Postby yurell » Fri Jul 18, 2014 10:06 pm UTC

LaserGuy wrote:They've been involved in negotiations with the Palestinians at various points, yes. That's not what I said. There is no reasonable metric under which Israel can be said to have been bargaining in good faith.


To be fair, there are sticking points that seem to be exceptionally hard to get around regardless of whether the negotiations have been 'good faith' or not.

For example, Israel assumes that Israel being a Jewish state is not something they need to bargain for, it's a default. To the Palestinians, such a thing would be tantamount to declaring non-Jews living in Israel second-class citizens, and they weigh such a thing as extremely costly at the bargaining table. On top of that, both sides have different ideas of where negotiations should begin — Palestine thinks it should be back with the old borders, while Israel with mostly the current ones. This means that the Palestinians are starting from the view that Israel needs to give up something in return in order to maintain many of the settlements, while Israel sees giving up the settlements1 as concessions and wants compensation.
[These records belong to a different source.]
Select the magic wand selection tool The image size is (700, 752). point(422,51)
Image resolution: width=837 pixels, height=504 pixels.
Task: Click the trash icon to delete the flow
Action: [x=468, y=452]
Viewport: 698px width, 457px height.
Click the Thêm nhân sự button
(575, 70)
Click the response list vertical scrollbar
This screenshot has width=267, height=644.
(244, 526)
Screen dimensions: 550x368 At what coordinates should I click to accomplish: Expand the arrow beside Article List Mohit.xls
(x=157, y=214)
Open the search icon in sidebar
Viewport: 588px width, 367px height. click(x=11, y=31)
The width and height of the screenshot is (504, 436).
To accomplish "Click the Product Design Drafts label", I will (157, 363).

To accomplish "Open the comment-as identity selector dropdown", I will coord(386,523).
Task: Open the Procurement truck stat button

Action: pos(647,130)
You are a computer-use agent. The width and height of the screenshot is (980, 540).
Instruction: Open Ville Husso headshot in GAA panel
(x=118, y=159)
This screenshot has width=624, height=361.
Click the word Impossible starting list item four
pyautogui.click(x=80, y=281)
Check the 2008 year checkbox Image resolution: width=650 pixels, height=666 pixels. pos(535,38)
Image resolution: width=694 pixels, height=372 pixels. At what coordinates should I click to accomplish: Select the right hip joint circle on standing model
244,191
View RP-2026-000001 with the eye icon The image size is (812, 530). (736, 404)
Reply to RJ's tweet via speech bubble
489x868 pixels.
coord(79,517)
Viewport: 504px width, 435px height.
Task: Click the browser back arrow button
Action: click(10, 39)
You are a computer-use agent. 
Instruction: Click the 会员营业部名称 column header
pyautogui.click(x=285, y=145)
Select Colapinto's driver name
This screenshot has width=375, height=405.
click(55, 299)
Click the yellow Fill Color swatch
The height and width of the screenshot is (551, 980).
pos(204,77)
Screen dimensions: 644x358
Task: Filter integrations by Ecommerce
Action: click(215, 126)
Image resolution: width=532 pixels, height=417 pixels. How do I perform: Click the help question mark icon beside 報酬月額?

So good faith aside, neither group agrees on either the value of the other's demands nor the starting place for negotiations. In order to even begin negotiations, they have to agree on these, which neither side is willing to do because to each it would be a concession that needs to be made in the negotiations themselves. And without powerful leaders that can make these sorts of decisions, regardless of what that means for the polls, the status quo will continue.

1 When you plant down a settlement, it becomes a bargaining chip. Ten, twenty, thirty years down the line? That bargaining chip has grown very expensive, to the point it cannot be moved, and many Israel simply will not give up, and Palestine won't accept remaining.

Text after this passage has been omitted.